Page>
------------------------------------------------------------------------

Esperanto 1000+ 64b CPUs on single chip
This is almost literally the floor plan. We have what we call here a "shire;” it consists of about 32 of our minion cores. We have a number of these shires adding up to around 1088 total minion cores. Everything is connected together with this NOC fabric. We have LPDDR 4x on the sides here, a very high bandwidth to try to communicate with memory, we have a PCIE interface. The way our chips are used is actually on a PCIE card, as an accelerator, that can go into a typical 2u server. And then here we have essentially miscellaneous I/O flash and various other things. It's actually a fairly large, complicated chip. We used a lot of hierarchy. We have a lot of multiple instances. This is something that was really a ground up effort. We started with the RISC-V ISA, which is simpler than a lot and amenable to lower power. We have very efficient logic design algorithms. Even our floating-point units are designed completely from scratch. Our first chip is in volume production today.

------------------------------------------------------------------------

Listed entries>
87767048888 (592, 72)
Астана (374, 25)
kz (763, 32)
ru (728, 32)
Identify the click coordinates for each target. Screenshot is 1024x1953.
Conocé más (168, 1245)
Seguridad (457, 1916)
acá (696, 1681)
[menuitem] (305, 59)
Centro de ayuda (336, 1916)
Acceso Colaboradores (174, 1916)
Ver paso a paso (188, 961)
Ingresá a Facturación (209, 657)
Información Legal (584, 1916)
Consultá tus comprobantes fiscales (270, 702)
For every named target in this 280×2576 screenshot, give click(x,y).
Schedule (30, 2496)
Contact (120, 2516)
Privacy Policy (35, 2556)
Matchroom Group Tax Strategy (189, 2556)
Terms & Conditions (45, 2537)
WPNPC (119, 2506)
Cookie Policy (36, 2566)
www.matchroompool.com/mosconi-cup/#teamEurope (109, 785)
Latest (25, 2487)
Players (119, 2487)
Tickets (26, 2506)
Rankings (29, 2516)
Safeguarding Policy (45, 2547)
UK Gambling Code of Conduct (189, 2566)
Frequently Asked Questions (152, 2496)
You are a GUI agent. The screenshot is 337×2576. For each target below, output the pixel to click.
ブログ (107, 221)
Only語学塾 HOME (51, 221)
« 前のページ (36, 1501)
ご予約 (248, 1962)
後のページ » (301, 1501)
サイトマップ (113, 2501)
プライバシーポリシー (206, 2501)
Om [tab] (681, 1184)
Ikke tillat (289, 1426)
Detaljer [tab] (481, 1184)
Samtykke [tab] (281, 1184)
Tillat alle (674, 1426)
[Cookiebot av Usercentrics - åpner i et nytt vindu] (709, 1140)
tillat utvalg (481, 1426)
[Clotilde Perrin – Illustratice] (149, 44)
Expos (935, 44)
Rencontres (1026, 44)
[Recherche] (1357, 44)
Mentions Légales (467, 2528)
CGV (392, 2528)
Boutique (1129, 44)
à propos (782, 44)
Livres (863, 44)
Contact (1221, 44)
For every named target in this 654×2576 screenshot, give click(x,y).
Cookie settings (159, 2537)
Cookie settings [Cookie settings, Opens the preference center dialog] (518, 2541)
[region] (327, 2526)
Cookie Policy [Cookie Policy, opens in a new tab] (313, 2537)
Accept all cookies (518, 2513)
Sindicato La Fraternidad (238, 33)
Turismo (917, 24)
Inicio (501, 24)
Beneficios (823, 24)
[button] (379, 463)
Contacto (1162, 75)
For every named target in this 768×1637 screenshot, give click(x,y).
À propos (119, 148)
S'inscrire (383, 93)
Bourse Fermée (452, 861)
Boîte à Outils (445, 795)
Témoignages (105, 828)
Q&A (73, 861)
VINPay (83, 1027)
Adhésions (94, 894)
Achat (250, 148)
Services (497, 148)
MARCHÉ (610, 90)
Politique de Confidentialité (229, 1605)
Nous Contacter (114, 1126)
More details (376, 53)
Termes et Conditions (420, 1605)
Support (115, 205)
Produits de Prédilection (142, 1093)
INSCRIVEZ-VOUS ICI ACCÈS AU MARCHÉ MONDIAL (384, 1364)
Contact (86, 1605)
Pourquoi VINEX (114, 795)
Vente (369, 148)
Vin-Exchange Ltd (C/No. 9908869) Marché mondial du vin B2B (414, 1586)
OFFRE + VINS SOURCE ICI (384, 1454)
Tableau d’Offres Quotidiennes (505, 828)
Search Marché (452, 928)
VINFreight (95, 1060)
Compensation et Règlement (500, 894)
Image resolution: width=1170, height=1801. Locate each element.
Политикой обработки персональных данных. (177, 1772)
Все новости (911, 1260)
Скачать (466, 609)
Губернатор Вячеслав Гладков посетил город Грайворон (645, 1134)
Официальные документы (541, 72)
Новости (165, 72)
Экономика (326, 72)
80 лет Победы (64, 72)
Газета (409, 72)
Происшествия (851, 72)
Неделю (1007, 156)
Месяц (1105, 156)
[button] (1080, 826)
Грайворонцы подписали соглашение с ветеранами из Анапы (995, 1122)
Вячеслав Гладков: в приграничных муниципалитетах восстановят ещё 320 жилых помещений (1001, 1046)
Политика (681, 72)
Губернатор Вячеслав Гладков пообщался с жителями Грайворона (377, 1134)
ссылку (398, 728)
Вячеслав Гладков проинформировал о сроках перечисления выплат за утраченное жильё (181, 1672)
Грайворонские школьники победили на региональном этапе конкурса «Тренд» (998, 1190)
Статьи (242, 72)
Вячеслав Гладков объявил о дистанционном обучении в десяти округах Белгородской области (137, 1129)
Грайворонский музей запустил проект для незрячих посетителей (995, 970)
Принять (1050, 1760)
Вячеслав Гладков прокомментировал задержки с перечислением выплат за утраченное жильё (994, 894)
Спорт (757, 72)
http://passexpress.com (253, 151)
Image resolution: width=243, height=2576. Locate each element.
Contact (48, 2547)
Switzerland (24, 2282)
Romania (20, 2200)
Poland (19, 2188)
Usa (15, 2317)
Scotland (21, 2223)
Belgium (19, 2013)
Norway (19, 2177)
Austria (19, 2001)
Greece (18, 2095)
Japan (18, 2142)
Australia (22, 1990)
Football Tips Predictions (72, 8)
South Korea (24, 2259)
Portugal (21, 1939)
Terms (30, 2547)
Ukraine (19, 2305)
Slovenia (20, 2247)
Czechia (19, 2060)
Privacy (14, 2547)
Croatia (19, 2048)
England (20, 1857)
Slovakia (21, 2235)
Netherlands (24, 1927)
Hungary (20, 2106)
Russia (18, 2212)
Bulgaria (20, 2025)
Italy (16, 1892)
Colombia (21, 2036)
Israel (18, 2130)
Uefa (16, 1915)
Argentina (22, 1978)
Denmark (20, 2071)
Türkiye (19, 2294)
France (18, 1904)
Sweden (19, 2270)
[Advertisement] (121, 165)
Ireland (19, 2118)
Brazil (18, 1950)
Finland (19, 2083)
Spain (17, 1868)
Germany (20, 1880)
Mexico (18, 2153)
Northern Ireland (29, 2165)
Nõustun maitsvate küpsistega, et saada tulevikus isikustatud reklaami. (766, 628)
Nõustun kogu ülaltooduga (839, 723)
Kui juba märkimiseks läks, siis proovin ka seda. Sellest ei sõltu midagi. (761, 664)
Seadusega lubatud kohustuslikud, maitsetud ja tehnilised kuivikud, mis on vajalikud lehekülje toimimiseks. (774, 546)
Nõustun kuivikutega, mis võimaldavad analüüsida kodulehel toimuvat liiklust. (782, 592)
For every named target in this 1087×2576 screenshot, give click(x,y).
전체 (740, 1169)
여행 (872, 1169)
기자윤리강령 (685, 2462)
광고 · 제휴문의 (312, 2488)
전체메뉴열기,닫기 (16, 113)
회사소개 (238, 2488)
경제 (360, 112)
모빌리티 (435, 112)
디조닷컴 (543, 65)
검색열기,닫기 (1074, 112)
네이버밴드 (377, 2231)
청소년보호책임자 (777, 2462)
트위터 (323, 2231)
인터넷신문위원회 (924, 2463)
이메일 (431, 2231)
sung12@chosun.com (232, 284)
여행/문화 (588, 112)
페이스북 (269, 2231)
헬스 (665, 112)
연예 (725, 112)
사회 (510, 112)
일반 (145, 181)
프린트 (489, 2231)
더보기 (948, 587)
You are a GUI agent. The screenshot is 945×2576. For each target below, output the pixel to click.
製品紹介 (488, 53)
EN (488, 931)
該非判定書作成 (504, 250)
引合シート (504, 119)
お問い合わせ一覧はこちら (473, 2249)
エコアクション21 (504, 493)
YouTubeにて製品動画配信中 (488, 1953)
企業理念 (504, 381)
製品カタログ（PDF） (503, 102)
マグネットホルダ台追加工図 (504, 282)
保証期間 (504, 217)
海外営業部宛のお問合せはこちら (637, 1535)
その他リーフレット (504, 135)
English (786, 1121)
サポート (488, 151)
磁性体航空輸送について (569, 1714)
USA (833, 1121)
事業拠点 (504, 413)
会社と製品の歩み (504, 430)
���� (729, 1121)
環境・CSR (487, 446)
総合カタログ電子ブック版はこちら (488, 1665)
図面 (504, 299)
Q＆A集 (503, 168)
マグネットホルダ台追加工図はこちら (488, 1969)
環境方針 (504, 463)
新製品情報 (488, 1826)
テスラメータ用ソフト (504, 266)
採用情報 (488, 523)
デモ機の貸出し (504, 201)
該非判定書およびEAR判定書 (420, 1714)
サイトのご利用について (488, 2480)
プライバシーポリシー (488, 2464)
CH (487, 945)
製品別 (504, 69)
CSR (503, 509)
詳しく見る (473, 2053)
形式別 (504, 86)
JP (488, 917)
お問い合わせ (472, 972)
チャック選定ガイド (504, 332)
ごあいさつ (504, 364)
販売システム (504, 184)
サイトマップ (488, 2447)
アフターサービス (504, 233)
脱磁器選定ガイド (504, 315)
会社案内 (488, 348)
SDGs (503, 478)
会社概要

------------------------------------------------------------------------

Stated problem 1>
In the passage on the Esperanto chip, about how many minion cores make up a single shire?
Stated problem 2>
Carry on the passage about the Esperanto chip, starting after its final sentence.

Expected answer 1>
About 32 minion cores.

Expected answer 2>
Esperanto RISC-V based ET-SoC-1 Performance per Watt
Here's where we stand right now relative to some other solutions. This is a comparison we did of essentially the Intel Sapphire rapid CPU versus an Nvidia A 100 and our ET 1 SoC. So, we are really about efficient inference which means basically inference per second per watt and this is a benchmark called reset 50. where essentially, we are doing a little bit better than what's used a lot in the industry the GPUs and actually quite a bit better than the big cores. Some of the things that helped us was static checking and lint and so on.
Challenge: Vicious Circle of Static Checking
We’ve done static sign-off on many chips; the challenge I what I found on past projects is that we tended to be a bit hesitant to do static checks because: they could run kind of slow; they took a long time; and they created a lot of noise.
What happened is this tendency, especially for large designs, to run it infrequently. We put it off and did it a bit later. That led to long reviews. And by that time, we were getting really close to tape out.
By the time we got there, we had long reviews and managers would stand in the designer’s cube and say, “When are you going to be done with reviewing those million warnings and errors that you’ve got from lint?”
With so many violations and waivers to be written, we would then add automation around the waivers to try to handle all of them. And then the automation could go wrong and create errors.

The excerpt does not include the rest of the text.